A vegetation shows a definite structure with changes in temperature and available light—seasonal changes. The spring vegetation, with abundance of herbaceous growth and blossoms, changes to locally taller species with the advent of summer which again gives way to another structure in autumn.
The adjustment of various species of these seasonal changes results in what are called, aspects. Thus aspect is a seasonal impress on a community, such as the spring aspect in deciduous forests produced by perennating (geophytic) herbs or the winter leafless aspect.
Huxley (1938) introduced the word cline as a taxonomic concept indicating the existence of a variational gradient of biotypes. Cline is actually a series of form changes i.e., a gradient of biotypes along an environmental transition. Gregor (1939) used this word with prefix eco or topo to define certain terms concerned with intraspecific variation within a community of plants; a topocline is a cline which only follows a geographical gradient and an ecocline, a cline, apparently correlated with an observable ecological gradient or environmental transition.

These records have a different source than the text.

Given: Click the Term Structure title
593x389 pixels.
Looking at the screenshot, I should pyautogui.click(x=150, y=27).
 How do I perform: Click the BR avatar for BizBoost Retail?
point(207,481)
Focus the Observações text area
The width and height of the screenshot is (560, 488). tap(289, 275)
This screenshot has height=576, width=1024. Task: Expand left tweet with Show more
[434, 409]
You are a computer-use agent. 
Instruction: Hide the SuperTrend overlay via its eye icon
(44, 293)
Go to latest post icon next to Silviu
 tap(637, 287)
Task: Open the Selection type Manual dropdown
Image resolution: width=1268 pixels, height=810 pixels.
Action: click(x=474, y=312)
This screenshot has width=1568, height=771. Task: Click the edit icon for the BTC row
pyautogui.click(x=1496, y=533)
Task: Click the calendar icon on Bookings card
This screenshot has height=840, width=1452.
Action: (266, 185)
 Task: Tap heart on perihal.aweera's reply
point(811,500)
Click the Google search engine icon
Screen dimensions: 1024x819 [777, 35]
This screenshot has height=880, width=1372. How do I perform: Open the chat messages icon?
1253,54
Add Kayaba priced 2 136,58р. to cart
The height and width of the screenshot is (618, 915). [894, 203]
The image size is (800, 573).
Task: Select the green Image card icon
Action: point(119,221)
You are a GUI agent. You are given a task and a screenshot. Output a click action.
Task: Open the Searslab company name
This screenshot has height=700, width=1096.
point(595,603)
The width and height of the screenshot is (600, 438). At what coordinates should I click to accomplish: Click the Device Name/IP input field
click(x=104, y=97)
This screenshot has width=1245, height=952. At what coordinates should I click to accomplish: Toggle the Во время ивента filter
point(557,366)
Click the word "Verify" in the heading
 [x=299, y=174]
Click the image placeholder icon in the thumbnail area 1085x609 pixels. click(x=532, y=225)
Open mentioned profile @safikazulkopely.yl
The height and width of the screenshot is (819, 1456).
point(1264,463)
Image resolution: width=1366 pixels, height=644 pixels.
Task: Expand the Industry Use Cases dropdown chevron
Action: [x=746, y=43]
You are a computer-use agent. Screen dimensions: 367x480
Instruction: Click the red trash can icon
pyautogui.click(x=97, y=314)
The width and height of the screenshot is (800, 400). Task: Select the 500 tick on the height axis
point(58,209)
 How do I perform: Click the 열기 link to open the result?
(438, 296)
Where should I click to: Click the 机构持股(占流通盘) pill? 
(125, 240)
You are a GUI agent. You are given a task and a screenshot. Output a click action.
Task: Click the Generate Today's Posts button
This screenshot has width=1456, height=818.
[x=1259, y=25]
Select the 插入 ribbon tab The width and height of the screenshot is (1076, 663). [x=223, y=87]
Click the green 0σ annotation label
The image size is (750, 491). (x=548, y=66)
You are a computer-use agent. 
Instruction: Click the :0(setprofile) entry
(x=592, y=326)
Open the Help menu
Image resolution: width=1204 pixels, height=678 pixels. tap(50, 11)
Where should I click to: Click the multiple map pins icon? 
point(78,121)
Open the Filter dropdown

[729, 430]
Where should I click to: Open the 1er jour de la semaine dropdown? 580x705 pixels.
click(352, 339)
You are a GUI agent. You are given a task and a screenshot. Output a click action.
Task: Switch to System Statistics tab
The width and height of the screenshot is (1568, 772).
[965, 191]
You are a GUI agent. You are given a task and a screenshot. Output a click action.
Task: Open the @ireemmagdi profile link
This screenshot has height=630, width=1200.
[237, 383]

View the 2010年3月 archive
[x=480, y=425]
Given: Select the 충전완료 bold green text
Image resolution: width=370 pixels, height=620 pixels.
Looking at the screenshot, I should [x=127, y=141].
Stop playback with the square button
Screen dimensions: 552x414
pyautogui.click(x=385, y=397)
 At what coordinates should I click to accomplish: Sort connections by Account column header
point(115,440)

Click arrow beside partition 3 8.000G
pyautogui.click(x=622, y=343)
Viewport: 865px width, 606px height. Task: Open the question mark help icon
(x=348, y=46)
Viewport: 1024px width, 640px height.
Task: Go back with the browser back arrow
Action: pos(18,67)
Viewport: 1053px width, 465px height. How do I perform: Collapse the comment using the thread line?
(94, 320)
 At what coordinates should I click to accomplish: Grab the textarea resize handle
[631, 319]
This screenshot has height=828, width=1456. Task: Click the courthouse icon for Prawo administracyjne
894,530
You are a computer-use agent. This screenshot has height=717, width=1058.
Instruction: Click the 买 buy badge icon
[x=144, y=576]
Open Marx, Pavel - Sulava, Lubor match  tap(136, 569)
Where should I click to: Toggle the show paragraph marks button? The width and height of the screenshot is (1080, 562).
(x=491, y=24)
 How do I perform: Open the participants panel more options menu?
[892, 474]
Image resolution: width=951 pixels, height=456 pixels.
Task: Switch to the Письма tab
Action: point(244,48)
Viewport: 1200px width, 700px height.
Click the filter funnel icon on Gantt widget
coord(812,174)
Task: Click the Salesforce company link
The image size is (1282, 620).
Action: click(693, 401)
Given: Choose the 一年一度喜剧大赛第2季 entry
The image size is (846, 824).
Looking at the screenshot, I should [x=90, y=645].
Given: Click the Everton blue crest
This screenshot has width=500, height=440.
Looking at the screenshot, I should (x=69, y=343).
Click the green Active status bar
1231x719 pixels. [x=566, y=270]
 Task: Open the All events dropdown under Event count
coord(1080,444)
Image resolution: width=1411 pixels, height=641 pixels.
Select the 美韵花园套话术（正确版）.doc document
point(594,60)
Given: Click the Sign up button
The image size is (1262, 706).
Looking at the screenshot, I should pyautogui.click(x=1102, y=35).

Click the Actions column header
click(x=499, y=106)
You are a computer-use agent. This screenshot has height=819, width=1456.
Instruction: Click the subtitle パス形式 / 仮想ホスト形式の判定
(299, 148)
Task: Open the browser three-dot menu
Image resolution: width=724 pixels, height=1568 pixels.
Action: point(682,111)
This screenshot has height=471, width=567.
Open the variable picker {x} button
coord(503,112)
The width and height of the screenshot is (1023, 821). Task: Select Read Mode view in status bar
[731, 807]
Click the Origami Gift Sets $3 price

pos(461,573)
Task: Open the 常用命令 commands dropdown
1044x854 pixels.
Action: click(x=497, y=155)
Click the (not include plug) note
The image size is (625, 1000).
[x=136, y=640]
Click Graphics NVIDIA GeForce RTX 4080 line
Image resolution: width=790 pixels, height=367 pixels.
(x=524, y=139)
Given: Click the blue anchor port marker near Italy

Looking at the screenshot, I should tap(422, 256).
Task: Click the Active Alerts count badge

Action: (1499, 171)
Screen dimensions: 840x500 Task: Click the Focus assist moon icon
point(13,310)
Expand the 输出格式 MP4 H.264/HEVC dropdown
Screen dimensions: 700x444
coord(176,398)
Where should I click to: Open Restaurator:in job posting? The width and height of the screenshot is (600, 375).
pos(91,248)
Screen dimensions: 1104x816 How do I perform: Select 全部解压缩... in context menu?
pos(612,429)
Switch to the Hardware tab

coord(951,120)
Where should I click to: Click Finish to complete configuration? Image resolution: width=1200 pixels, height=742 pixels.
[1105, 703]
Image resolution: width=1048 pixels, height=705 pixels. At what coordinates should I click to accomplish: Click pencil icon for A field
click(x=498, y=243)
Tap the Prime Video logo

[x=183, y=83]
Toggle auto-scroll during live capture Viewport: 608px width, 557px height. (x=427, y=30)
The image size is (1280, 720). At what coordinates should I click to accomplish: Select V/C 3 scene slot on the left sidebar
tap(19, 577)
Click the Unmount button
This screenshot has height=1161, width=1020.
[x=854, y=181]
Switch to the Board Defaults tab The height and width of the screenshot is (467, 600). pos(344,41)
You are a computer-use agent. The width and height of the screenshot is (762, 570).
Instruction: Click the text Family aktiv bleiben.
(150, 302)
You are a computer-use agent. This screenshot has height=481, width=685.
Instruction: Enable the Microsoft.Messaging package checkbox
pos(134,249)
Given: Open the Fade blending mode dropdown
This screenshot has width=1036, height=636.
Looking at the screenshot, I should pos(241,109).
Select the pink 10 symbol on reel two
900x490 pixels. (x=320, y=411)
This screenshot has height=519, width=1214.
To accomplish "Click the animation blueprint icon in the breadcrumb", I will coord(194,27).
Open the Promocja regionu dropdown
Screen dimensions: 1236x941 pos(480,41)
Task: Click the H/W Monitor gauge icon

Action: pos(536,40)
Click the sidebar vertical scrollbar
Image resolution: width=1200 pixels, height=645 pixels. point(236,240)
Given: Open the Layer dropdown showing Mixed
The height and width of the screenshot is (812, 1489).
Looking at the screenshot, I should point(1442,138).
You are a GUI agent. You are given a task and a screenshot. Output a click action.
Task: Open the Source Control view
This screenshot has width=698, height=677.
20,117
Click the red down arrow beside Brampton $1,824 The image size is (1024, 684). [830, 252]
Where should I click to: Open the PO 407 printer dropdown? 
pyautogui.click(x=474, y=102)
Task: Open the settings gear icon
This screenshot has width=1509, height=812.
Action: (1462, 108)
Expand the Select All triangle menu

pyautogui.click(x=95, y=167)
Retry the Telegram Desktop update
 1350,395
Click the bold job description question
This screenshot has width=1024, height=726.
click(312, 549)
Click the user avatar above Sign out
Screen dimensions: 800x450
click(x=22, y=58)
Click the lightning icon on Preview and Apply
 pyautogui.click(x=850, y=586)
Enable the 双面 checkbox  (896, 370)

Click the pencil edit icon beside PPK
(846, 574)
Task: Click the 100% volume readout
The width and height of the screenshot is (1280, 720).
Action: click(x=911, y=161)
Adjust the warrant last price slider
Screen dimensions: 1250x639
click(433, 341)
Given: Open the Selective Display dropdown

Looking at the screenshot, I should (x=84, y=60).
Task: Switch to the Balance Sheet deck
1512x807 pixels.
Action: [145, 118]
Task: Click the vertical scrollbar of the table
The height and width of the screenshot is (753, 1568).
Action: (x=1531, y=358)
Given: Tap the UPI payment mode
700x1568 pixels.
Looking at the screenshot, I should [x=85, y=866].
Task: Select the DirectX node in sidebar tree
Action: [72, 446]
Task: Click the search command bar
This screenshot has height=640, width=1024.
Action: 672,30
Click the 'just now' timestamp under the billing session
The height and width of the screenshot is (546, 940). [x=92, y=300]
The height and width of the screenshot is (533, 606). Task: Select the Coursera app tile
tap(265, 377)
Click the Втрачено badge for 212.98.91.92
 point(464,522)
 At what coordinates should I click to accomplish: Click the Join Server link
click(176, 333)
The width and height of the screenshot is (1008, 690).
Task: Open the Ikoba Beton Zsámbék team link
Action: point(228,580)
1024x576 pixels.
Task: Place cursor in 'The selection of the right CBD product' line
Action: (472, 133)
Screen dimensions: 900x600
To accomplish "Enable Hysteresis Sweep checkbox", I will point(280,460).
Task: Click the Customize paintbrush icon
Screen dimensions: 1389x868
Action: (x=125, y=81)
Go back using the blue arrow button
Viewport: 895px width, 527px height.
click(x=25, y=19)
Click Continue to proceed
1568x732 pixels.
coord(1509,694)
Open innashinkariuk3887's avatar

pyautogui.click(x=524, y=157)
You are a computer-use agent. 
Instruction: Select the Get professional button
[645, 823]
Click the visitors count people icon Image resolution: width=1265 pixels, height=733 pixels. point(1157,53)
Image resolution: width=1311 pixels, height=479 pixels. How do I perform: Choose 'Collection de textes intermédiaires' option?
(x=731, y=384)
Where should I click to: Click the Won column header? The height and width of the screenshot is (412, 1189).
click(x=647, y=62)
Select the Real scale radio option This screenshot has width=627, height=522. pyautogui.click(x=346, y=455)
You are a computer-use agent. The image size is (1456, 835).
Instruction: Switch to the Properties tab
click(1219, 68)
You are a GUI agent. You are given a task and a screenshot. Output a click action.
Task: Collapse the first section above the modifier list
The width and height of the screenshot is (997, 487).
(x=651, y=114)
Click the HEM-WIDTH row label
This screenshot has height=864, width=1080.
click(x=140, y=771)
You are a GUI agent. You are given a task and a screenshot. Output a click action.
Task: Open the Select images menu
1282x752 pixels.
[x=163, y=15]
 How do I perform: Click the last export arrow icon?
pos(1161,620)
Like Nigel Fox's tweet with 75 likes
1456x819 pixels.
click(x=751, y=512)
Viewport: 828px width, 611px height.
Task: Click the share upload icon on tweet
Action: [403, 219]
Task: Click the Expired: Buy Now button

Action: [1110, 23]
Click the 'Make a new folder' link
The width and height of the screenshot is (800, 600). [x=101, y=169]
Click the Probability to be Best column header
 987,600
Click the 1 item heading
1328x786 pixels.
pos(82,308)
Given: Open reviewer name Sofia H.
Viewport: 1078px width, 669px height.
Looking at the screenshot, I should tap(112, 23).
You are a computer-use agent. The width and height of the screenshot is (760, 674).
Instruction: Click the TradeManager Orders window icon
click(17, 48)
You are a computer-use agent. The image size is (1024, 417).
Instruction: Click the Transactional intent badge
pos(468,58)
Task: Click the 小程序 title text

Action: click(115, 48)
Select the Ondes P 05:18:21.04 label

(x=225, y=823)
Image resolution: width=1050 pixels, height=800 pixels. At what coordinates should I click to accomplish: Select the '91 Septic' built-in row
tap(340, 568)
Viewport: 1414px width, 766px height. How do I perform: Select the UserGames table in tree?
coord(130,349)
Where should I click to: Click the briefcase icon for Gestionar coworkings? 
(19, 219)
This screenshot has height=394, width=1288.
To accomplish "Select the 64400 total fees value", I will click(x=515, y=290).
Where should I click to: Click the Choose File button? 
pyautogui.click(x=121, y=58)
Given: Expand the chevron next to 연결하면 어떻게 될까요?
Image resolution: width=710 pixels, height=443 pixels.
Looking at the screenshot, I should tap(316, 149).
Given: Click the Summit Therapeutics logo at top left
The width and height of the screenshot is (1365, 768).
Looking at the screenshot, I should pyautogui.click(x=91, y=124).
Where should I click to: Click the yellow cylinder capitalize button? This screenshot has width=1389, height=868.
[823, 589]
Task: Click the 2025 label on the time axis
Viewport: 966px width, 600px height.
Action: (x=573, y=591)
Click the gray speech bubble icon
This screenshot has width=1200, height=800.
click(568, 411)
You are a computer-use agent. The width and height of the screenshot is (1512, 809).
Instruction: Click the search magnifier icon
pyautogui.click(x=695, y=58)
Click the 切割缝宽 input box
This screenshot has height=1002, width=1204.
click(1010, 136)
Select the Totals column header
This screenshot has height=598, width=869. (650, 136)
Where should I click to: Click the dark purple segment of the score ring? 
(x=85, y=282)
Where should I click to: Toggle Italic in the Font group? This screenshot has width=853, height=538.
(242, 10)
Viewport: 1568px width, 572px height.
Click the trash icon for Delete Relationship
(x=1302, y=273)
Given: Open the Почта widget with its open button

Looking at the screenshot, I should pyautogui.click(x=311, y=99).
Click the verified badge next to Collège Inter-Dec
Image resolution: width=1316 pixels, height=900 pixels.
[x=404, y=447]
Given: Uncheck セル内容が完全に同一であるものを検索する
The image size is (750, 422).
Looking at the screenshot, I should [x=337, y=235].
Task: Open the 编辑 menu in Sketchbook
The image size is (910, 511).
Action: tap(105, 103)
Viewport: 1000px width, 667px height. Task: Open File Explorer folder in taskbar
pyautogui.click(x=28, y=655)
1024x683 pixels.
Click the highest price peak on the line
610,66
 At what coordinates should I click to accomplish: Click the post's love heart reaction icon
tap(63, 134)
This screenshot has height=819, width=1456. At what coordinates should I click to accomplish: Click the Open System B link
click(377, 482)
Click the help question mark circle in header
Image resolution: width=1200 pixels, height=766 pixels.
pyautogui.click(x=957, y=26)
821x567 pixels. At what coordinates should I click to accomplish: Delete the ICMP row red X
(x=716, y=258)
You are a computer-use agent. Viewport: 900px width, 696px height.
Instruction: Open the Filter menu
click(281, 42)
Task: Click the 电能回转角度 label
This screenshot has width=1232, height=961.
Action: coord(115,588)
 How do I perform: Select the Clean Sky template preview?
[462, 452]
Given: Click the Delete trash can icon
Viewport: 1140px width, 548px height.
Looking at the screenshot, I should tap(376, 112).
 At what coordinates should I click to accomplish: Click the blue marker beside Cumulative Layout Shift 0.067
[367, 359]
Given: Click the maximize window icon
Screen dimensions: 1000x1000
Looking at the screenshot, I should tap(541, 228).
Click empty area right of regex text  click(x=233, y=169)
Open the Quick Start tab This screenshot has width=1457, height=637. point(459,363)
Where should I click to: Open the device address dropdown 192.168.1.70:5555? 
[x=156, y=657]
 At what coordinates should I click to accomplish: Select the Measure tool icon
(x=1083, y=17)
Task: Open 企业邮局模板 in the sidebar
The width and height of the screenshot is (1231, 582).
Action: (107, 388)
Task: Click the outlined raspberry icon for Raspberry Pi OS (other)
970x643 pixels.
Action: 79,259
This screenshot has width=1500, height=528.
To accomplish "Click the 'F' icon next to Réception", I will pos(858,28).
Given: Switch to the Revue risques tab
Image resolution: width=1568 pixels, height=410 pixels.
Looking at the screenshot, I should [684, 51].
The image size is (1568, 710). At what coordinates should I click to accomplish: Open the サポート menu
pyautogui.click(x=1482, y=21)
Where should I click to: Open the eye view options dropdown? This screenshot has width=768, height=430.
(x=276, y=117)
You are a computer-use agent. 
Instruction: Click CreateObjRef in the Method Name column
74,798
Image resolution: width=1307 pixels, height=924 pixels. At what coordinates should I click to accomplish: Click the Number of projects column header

Ecoclines can be regarded as ecological varieties of plant species. A topotype has been defined as a population of plant species in a geographical region, differing from those of another region. A topotype may be extra clinical if it does not fall within a single geographical gradient in character expression or intraclinal, if it has a reference to a particular, variable range on a geographical gradient.
An ecotype is a particular range of characters on an ecocline, related to their respective environments.
All species found in associations or consociations other than the dominants may be called subordinate species whose growths are largely determined by the presence of the dominant species (by the humus produced by the decay of the dominant species). A community of such subdominant species within an association is called a society, the lowest category in a plant community.
Subordinate species which are invariably present with an association or a consociation (may also be found outside or not) are known as constants. The exclusives and constants are the characteristic species of a plant community.
In eastern tropical Himalaya, the dominant species of plants such as Shorea, Terminalia, and Garuga, each forming its own consociation, produce what is known as Gartiga- Shorea-Terminalia association. In western Himalaya, the chief associates of Shorea robusta in the upper Doon valley are Eugenia jambolana and Terminalia tomentosa or bellerica, forming a Shorea-Eugenia-Terminalia association.